Article 5JMBF Until We Get Rid of Fossil Fuels, Can Data Make Them More Efficient?

Until We Get Rid of Fossil Fuels, Can Data Make Them More Efficient?

by
Steven Cherry
from IEEE Spectrum on (#5JMBF)

Steven Cherry Hi, this is Steven Cherry, for Radio Spectrum.

A few months ago, we had on the show an economist who specialized in the energy sector. She noted that while the Trump administration had put drilling rights to the Alaska Natural Wildlife Refuge, or ANWAR, up for bid, there wasn't much interest from the oil industry. The Arctic, and cold climes more generally, presented logistical-and therefore financial-problems for oil companies.

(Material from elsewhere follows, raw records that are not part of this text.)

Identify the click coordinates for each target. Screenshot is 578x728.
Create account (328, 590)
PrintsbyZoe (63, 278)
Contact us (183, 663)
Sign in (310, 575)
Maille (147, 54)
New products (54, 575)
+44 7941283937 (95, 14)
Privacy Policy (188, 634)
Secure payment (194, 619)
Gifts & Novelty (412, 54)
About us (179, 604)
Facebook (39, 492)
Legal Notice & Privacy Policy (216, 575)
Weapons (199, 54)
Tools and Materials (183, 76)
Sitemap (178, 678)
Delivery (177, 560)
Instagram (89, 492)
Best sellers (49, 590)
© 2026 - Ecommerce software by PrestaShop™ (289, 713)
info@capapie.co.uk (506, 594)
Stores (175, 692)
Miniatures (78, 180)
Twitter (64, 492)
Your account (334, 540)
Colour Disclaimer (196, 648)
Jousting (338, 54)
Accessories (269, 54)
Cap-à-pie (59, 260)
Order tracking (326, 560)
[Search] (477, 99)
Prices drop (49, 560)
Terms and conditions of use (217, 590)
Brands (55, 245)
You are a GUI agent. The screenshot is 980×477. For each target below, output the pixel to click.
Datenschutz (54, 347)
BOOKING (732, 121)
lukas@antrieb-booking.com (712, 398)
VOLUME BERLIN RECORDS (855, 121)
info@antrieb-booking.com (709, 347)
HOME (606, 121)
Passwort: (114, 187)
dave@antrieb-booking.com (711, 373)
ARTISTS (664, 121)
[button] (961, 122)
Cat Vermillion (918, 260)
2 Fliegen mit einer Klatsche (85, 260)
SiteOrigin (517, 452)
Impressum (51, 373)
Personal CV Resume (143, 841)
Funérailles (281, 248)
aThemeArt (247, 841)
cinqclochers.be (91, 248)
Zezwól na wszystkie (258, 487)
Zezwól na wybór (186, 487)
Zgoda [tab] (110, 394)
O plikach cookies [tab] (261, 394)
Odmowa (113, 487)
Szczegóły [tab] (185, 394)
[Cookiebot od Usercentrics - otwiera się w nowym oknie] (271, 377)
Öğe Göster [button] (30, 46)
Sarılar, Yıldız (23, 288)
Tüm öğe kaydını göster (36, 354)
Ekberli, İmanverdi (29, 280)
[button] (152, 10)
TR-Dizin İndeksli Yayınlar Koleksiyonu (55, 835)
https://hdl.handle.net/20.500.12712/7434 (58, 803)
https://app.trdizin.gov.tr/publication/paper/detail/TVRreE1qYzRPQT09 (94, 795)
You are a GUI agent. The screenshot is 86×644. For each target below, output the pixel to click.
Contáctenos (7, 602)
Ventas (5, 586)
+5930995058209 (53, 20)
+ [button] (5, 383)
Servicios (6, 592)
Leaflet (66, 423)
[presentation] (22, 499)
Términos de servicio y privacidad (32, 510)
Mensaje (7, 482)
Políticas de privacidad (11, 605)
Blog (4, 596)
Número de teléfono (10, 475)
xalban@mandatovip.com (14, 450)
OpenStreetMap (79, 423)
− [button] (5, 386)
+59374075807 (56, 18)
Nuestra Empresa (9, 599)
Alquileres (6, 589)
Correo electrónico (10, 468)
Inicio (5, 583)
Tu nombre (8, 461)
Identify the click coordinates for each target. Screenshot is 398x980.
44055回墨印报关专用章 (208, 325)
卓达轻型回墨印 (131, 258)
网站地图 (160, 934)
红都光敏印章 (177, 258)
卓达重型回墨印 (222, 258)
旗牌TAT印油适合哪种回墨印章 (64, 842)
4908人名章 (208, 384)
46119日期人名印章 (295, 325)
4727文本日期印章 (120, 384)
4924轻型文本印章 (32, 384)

To be sure, there's been drilling in the frigid North Sea for decades, but that doesn't mean it's been easy. For example, at British Petroleum's Valhall oil field in the Norwegian sector of the North Sea, drilling began in 1982, and the company is still pulling 8000 barrels per day, but losses are considerable-or have been until BP began working with a data science company. Yes, a data science company.

Further out, in the middle of the North Sea, another set of BP oil fields, known as Alvheim, has been rediscovered to have greater reserves than previously thought. There, the same data science company optimized a calibration process and in so doing reduced production losses and saved BP a lot money.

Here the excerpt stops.